◆ Text segment:
You are severely understating the complexity of HBM2.
You need an interposer structure that would fit a server sized mainboard and WAY more than 16-32G RAM.
Your cost model is something from a GPU with a very locally designed memory hierarchy.
Also, servers need other memory aspects. Such as ECC. While ECC is a part of HBM2, I don't think the cost model of GPUs have ECC in them.

Complete bullshit, a Sandybridge i7 like 2600k will still laugh at anything with a 15w of TDP, with a big margin.

I mean, Ok a modern SFF office machine will be better than a 5 year old desktop office machine, but office applications didn't change significantly so you don't necessarily need that.

Are you sure?



https://www.cpubenchmark.net/compare...800U/868vs3721

Oh and let's not forget that Sandy Bridge lacks INVPCID so Meltdown will limit it in I/O due to mitigations. Other mitigations also apply.

A man can dream. For sure, a man can dream...

Not sure real margin will be this great if at all. Have you taken into account that laptop tests are peak performance, while sustained will be quite a lot lower due to throttling?
Though in truth I didn't have a chances to work with 4800U yet. But comparing i7-3720qm with i7-8650U is completely unfair for the latter on sustained load.

This is a fair point. Intel laptop CPUs tend to burst high and then throttle, but AMD Renoir is different - it's able to sustain top performance for far longer. This benchmark is of the higher TDP version since I couldn't find the 15W one, but I suspect the lower power usage would allow to sustain top performance for even longer. The lowest score of this 35W TDP 4900HS is ~1600 while a 2600K scores 612. I suspect the 15W one would score around 650-680 in the same test still making it faster than Sandy Bridge.
It all depends on the use-case, however.

BTW in the quoted notebookcheck benchmark the 14" Ryzen destroys a 17" 10th gen Intel

I wasn't sure if I should correct it, since I usually don't want to identify as a grammar/spelling bitch, but good to know you didn't mind it. I only want more people to become aware of HBM and what it means.

Regarding PCB mounting will we have to wait and see, but I'm sure DDR will come to an end like all the other memory technologies before it.

I started with electronics when one could still easily solder IC components to wires and anyone could create a PCB at home with UV light and an acid bath. Today it's become so tiny that my eyes cannot even pick up the writing and codes on the components. It just keeps getting smaller and denser.

I wouldn't actually mind to see memory banks disappear. Memory, when it works, is great, but with all the choices does one still end up buying new modules with every new CPU, even if it's only to make use of higher frequencies. And when the memory timing is off, or the airflow isn't right or a bit of dust got caught in a socket, then all this freedom turns into a hell of finding the cause. I then usually just buy as much memory I can fit into, run memory tests for days and hope to never have to do it again. So I wouldn't mind to lose this ability when it means I get faster memory and it ends up working more reliably without me going through the same repeating ritual.

◆ Material provided:
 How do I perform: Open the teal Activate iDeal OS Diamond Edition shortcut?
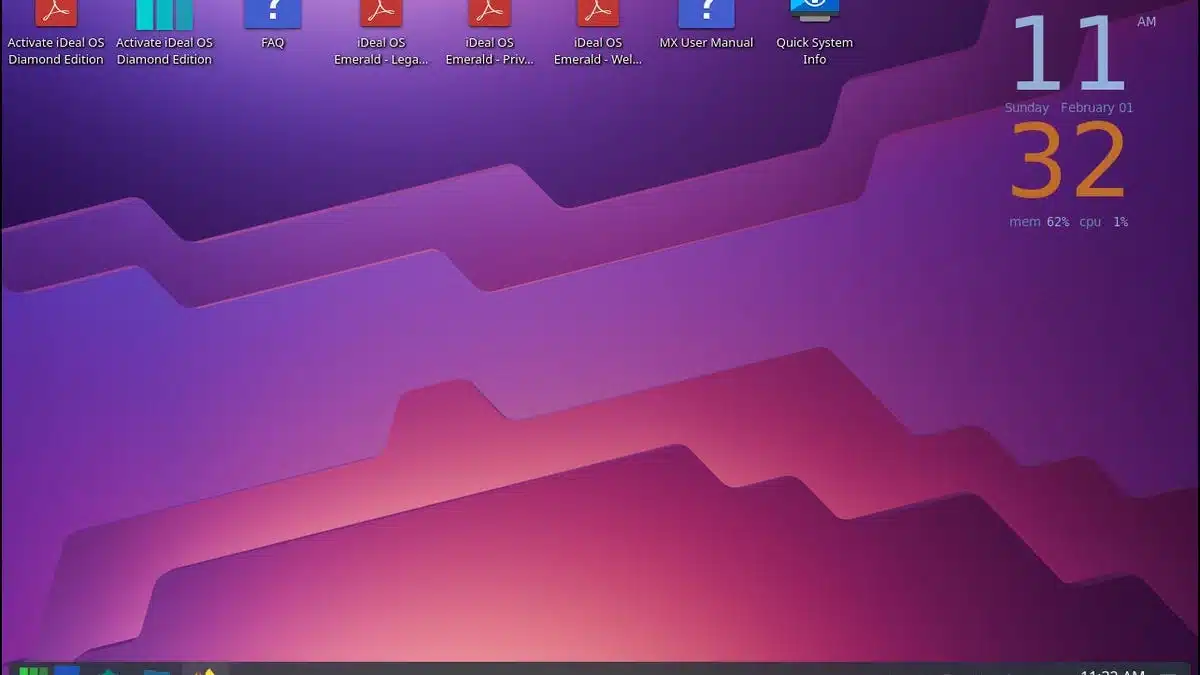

◆ Requirements:
1. Check each statement against the thread about HBM2 and laptop CPUs. For each one, answer yes or no and quote the exact words that settle it. (a) Sandy Bridge lacks INVPCID. (b) The 2600K scores about 1600 in the test mentioned. (c) One poster would not mind if memory banks went away.
2. Carry on the thread about HBM2 and laptop CPUs from its final sentence.

◆ Answers for the exercise:
1.
(a) Yes: "Sandy Bridge lacks INVPCID"
(b) No: "The lowest score of this 35W TDP 4900HS is ~1600 while a 2600K scores 612."
(c) Yes: "I wouldn't actually mind to see memory banks disappear."

2.
That would be interesting to see, but considering the cost I'm not convinced it's actually worth it. Only CPU use that I've seen so far was that MCM from Intel with an Intel CPU die, a Polaris-based GPU die from AMD and a 4GB HBM2 die for that GPU to make up the low bandwidth of DDR4 memory.

General purpose CPUs, working out of considerably faster SRAM-based cache memory for the vast majority of the time, are much more responsive to memory latency rather than bandwidth and HBM (High Bandwidth Memory), as the name implies, is all about bandwidth.

Don't get me wrong thou, we could start seeing a lot of CPUs with HBM pretty soon. Intel has been investing heavily into their own GPUs and are bringing in a big set of new machine learning focused vector instructions and functionality into their new CPUs in the very near future. Both of these applications are highly bandwidth-dependent and would benefit from HBM to a very high degree. However it could also be that DDR5 ends up making HBM, with all of the extra silicon, costs and additional constraints required to implement it, simply redundant.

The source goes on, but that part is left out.